Stuttgart - Vielleicht ist es das klanglich spektakulärste Dokument jener Zeit, in der europäische Künstler ihre Sehnsucht nach Exotik noch in einem zurechtgeträumten Orient zu stillen suchten: Ottorino Respighis Ballettmusik „Belkis, Königin von Saba“, die mit einem Riesenaufgebot an Musikern 90 Minuten lang auch ohne Tanzkompanie opulentes Märchen-Ohren-Kino à la „Tausendundeine Nacht“ heraufbeschwört. Das zeigte das Konzert der Stuttgarter Philharmoniker im Beethovensaal eindrücklich, die sich des aufwendig gestalteten Schmachtfetzens, der 1932 an der Mailänder Scala uraufgeführt wurde und danach in der untersten Schublade der Musikgeschichte verschwand, jetzt annahmen - ergänzt durch den Tschechischen Philharmonischen Chor Brünn und die Mezzosopranistin Stella Doufexis. Und auch ein Märchenerzähler war mit von der Partie. Freilich ohne Bart und Wasserpfeife, sondern in Gestalt der Schauspielerin Julia Jentsch, die gelegentlich in melodramatischer Manier aus den choreographischen Original-Anweisungen Claudio Guastallas las und dafür sorgte, dass die Geschichte der Königin von Saba und ihrer Reise zum heiß geliebten König Salomon, die in Schriften aller drei mono­theistischen Weltreli­gionen Eingang gefunden hat, von jedem im Saal verstanden wurde.
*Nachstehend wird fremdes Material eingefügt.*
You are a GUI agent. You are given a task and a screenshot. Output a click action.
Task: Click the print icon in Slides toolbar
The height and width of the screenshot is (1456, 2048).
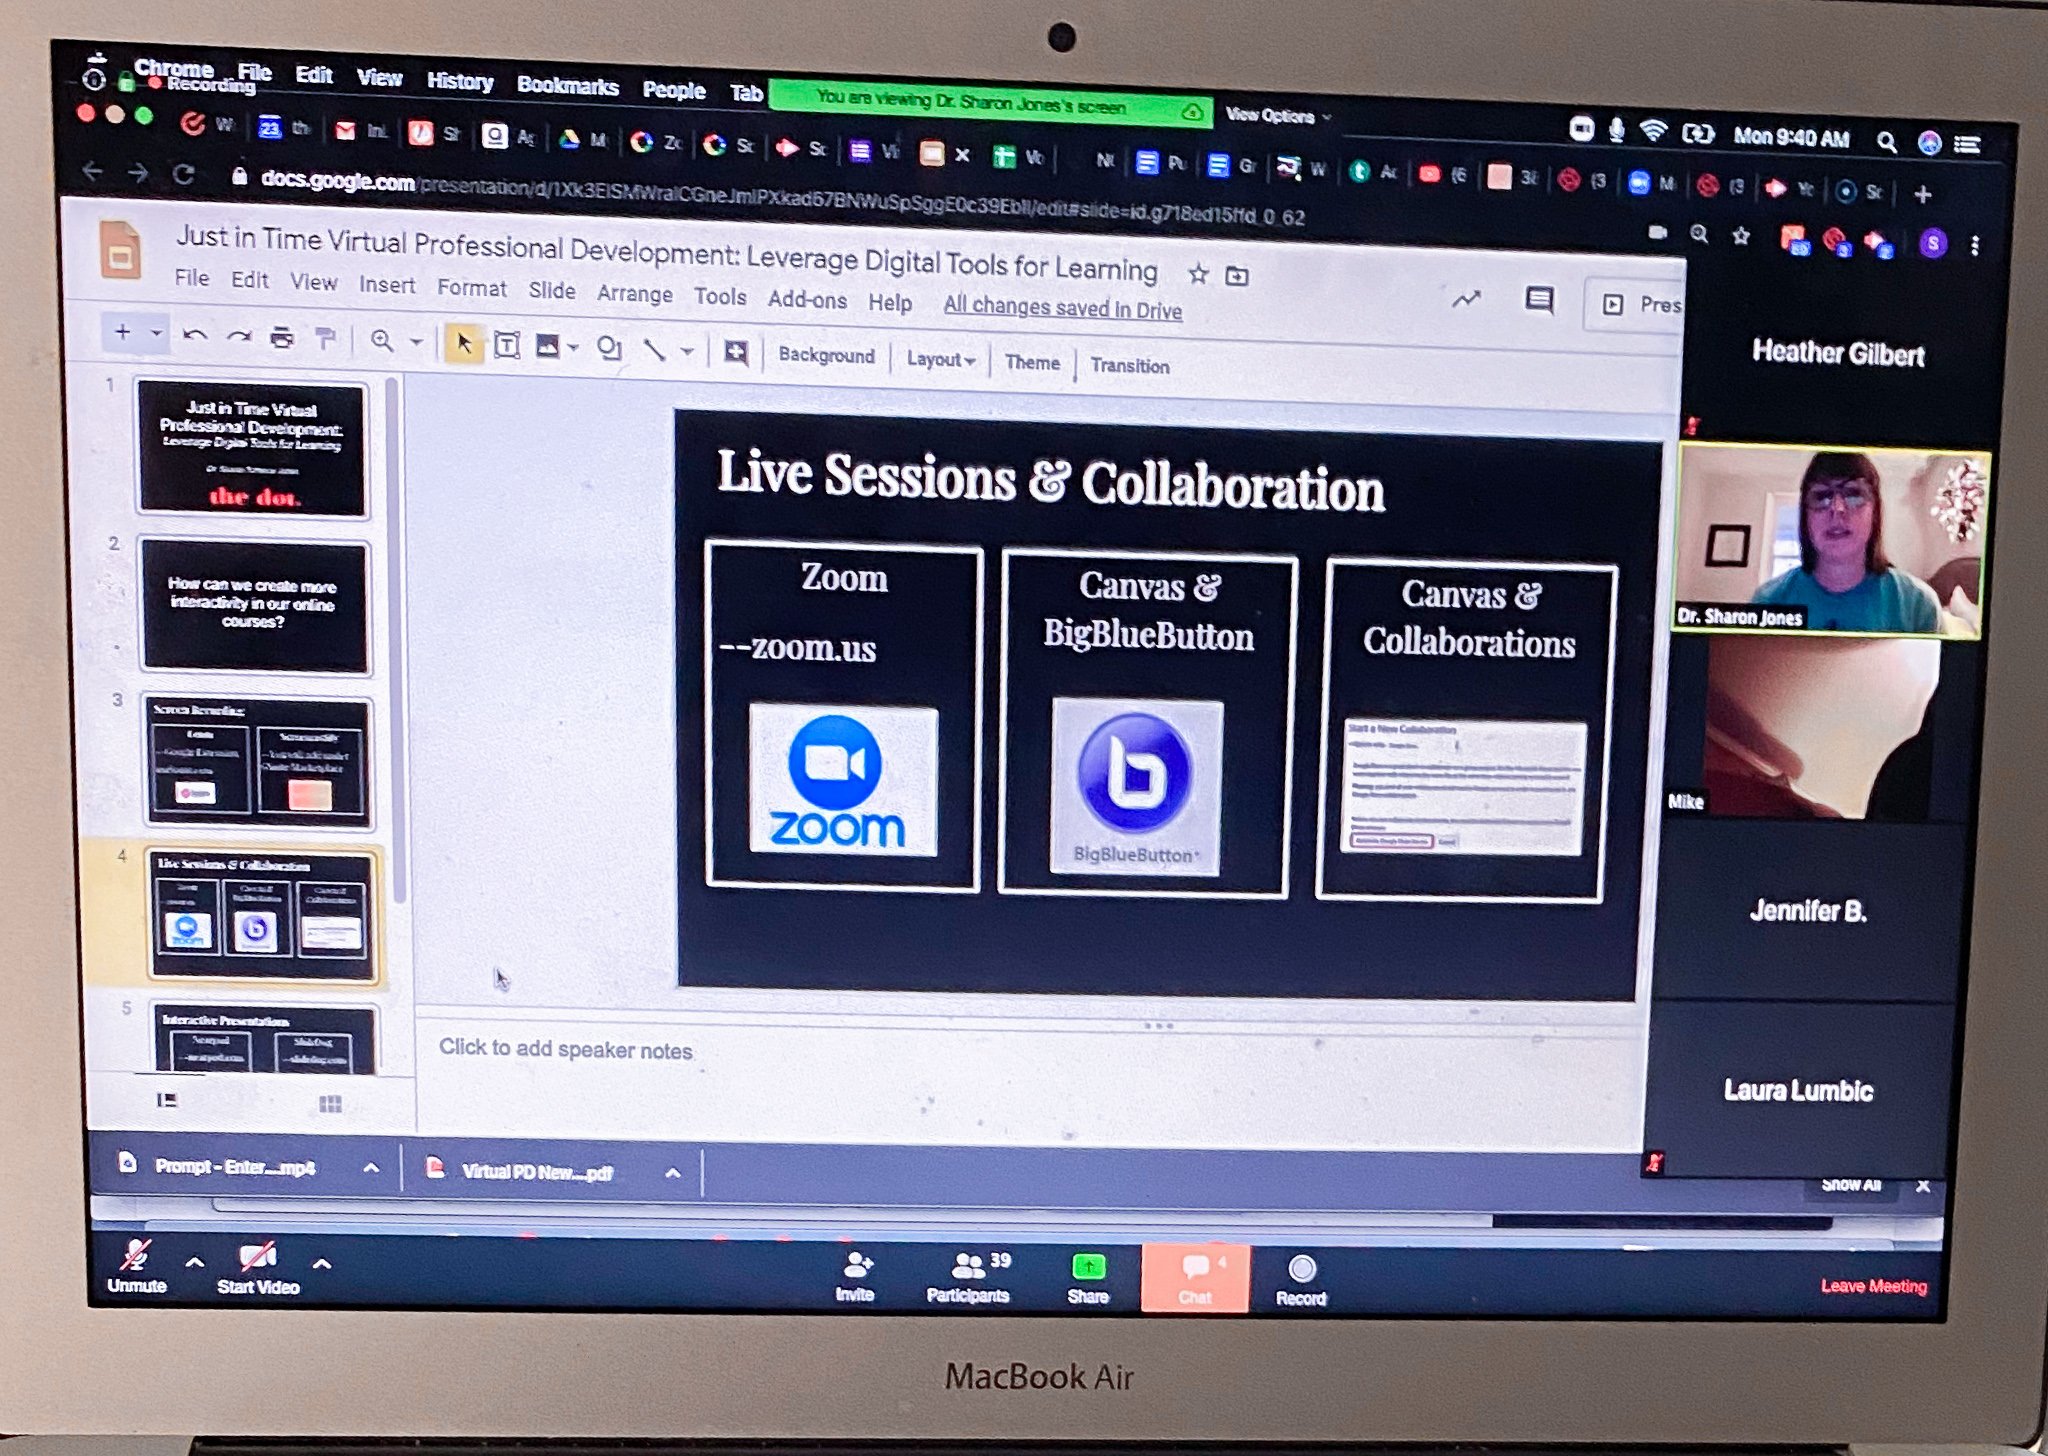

Es muss unglaublichen Spaß machen, diese phänomenal, ja zum Teil avantgardistisch instrumentierte Musik zu dirigieren. Das sah man Gabriel Feltz an, der als Zaubermeister vor seinem Orchester stand und es mit großen Gesten in eine musikalische Laterna Magica verwandelte, die am laufenden Band bunt schillernde und sinnliche Bilder an die Ohren sendete: Sonnenlicht, das sich in bunten Edelsteinen und güldenem Geschmeide bricht, von warmem Wind durchwehte malerische Paläste, ekstatische Schleiertänze, wild wütende Stürme, Karawanen und Wüstenschiffe, die sich durch glühend heiße Sandlandschaften wiegen. Toll!

Allein acht Perkussionisten sorgten für den pulsierenden Fluss einer stets zwischen Meditation und Ekstase balancierenden Musik. Respighi hat das Flair der Musik des Orients perfekt eingefangen, in der - anders als in der europäischen Kunstmusik - Rhythmus und Melos stärker gewichtet sind als die Harmonik und in der sich Spannung ruhig aufbaut. Über Klangflächen und wiegenden Rhythmen entfaltet sich die fein ornamentierte Melodik frei, um dann in ekstatische Steigerungsschübe überführt zu werden und nach der Kulmina­tion wieder in einen tranceartigen Zustand zurückzufallen. Immer wieder und in sich kreisend. Dass diese morgenländische Monotonie spätestens beim orientalisch verschnörkelten Flötensolo Nummer dreizehn die Augenlider etwas schwerer und die Ohren etwas schlapper machte, tut am Ende nichts zur Sache. Die Stuttgarter Philharmoniker haben sich mit dieser Ausgrabung, die auch als DVD produziert wird, hochverdient gemacht.

Warum dem abendfüllenden Ohrenkino noch Mozarts von Isabelle Faust bezaubernd leicht und fein durchgestaltetes G-Dur-Violinkonzert vorgeschaltet worden war, bleibt indes schleierhaft. Vermutlich als Lockstoff für das vergessene Werk - was funktioniert hat. Denn der Beethovensaal war gut gefüllt, und das Publikum am Ende schwer begeistert.

Rezension für die Stuttgarter Nachrichten und die Eßlinger Zeitung vom 19. Juni 2012. Das Konzert fand statt am 17. Juni.